(Beginning of DATA PROVIDED)

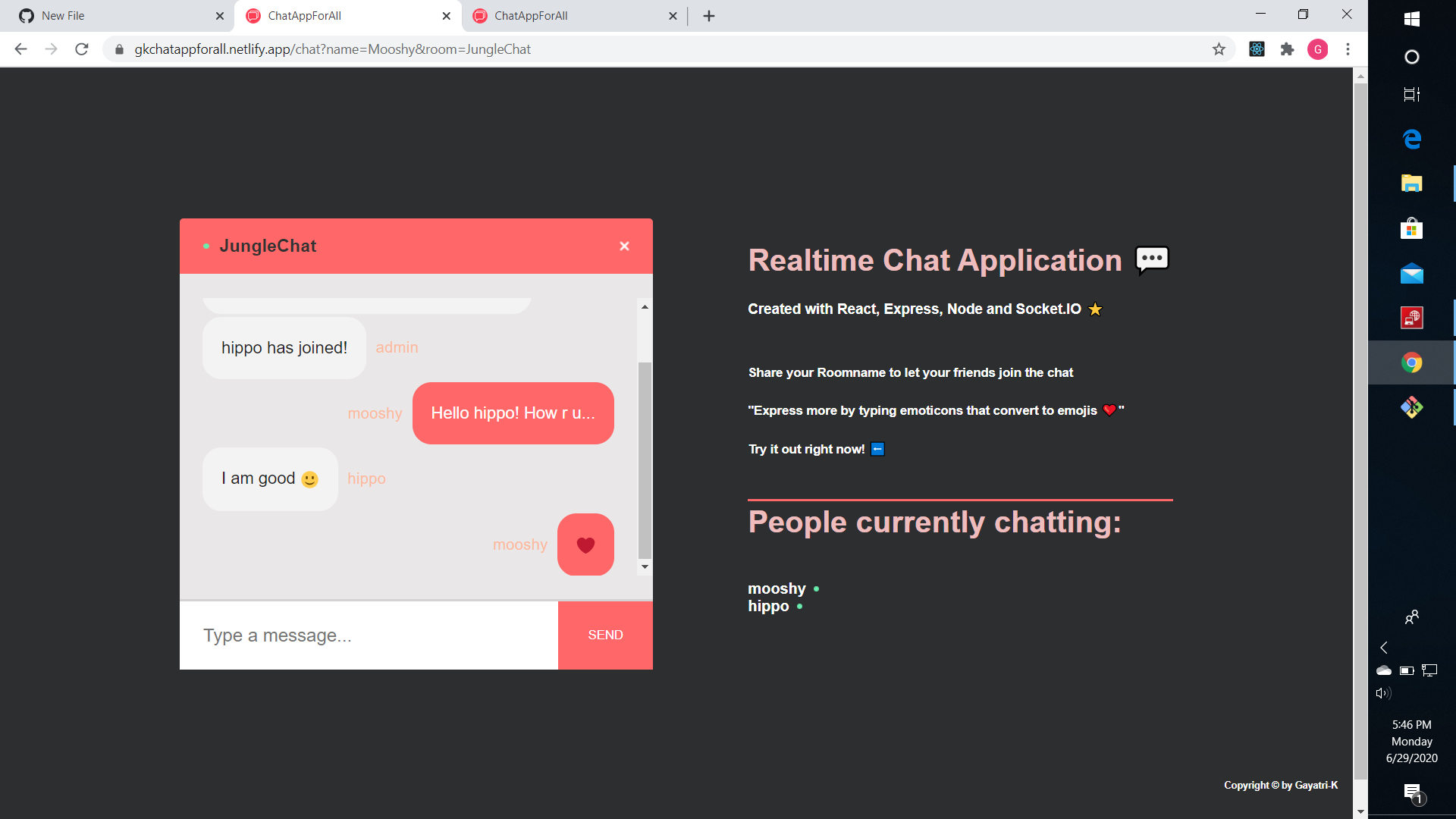Click the site lock icon in address bar
This screenshot has height=819, width=1456.
(119, 49)
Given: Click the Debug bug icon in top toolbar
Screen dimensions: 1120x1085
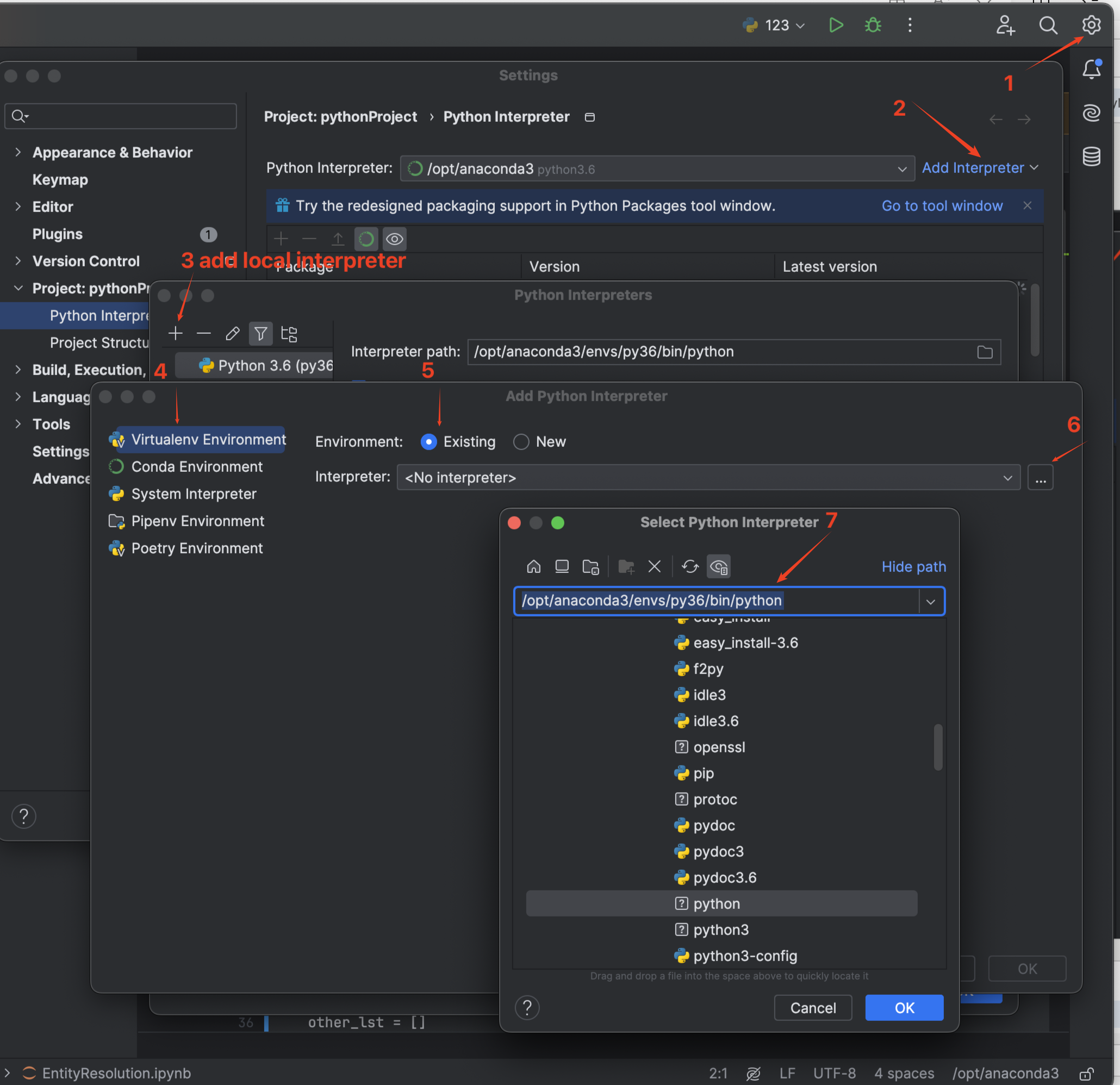Looking at the screenshot, I should point(873,25).
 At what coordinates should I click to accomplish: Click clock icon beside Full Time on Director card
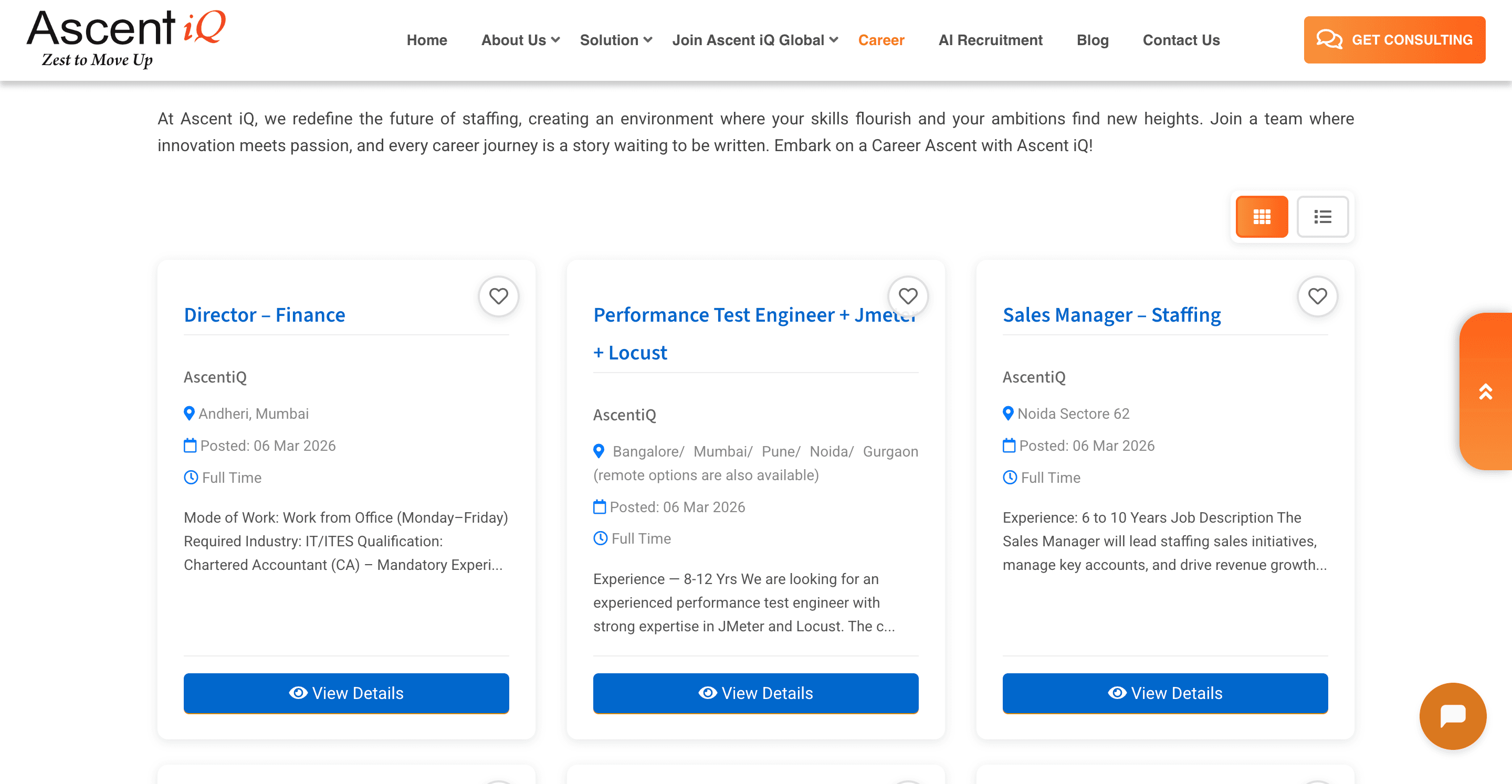191,477
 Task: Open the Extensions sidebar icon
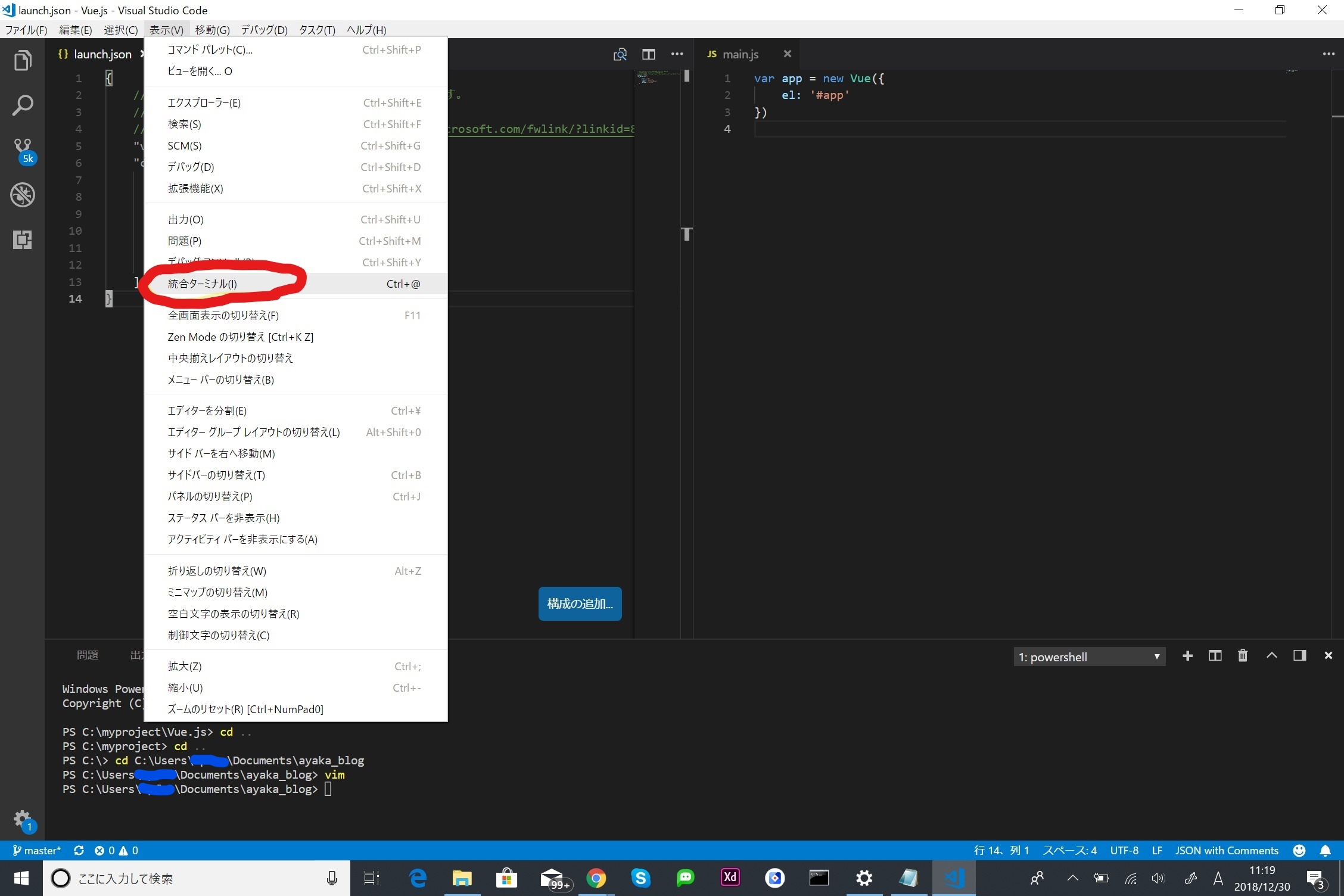23,239
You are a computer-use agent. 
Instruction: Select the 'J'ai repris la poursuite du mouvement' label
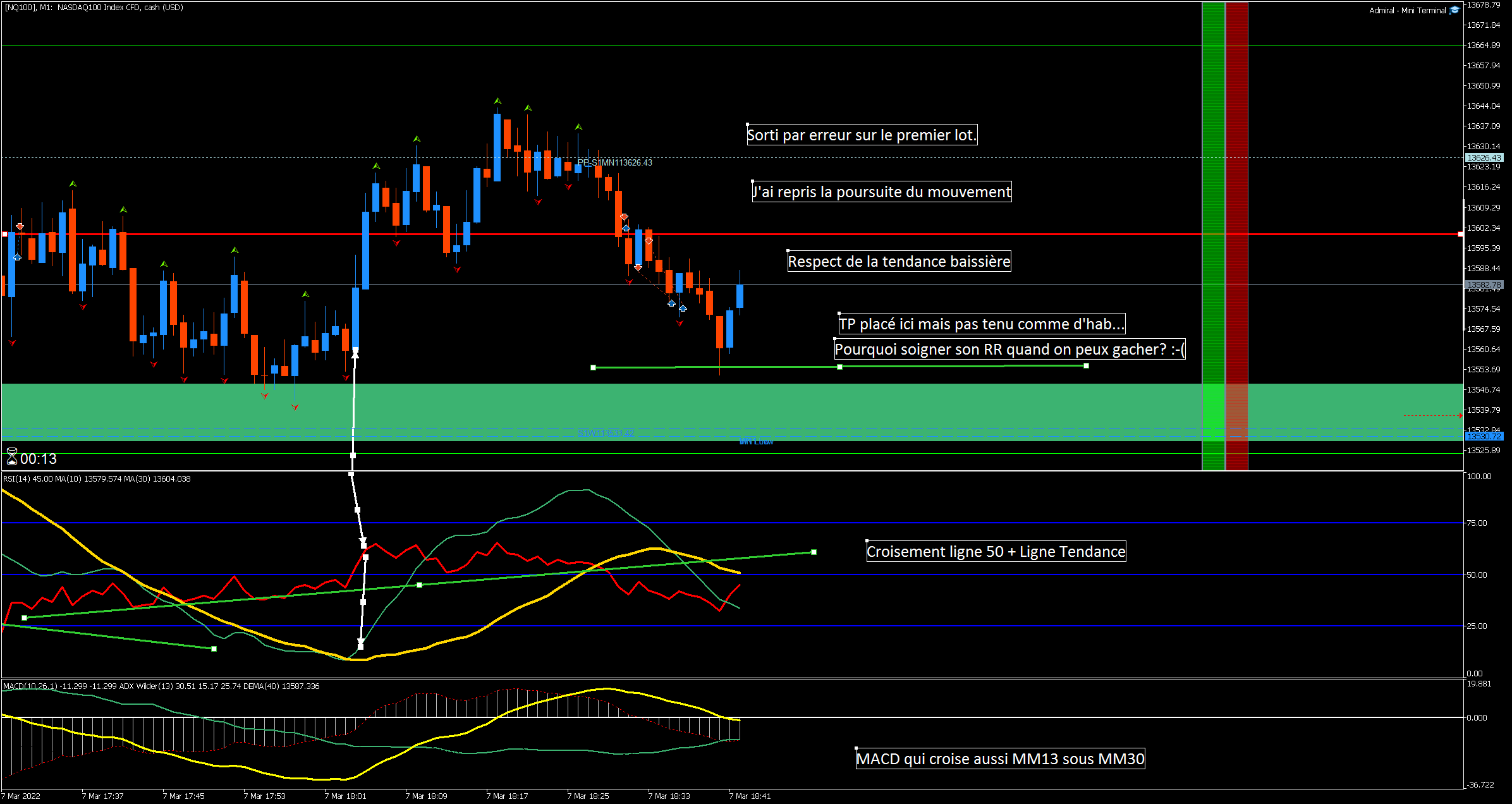click(x=881, y=192)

(End of DATA PROVIDED)

• _WORK TO COMPLETE_:
Your task is to repeat, word for word and with no picture, every line from the one that contains "Instruction: Select the" through the last line of the data.

• _REPLY TO THE EXERCISE_:
Instruction: Select the 'J'ai repris la poursuite du mouvement' label
click(x=881, y=192)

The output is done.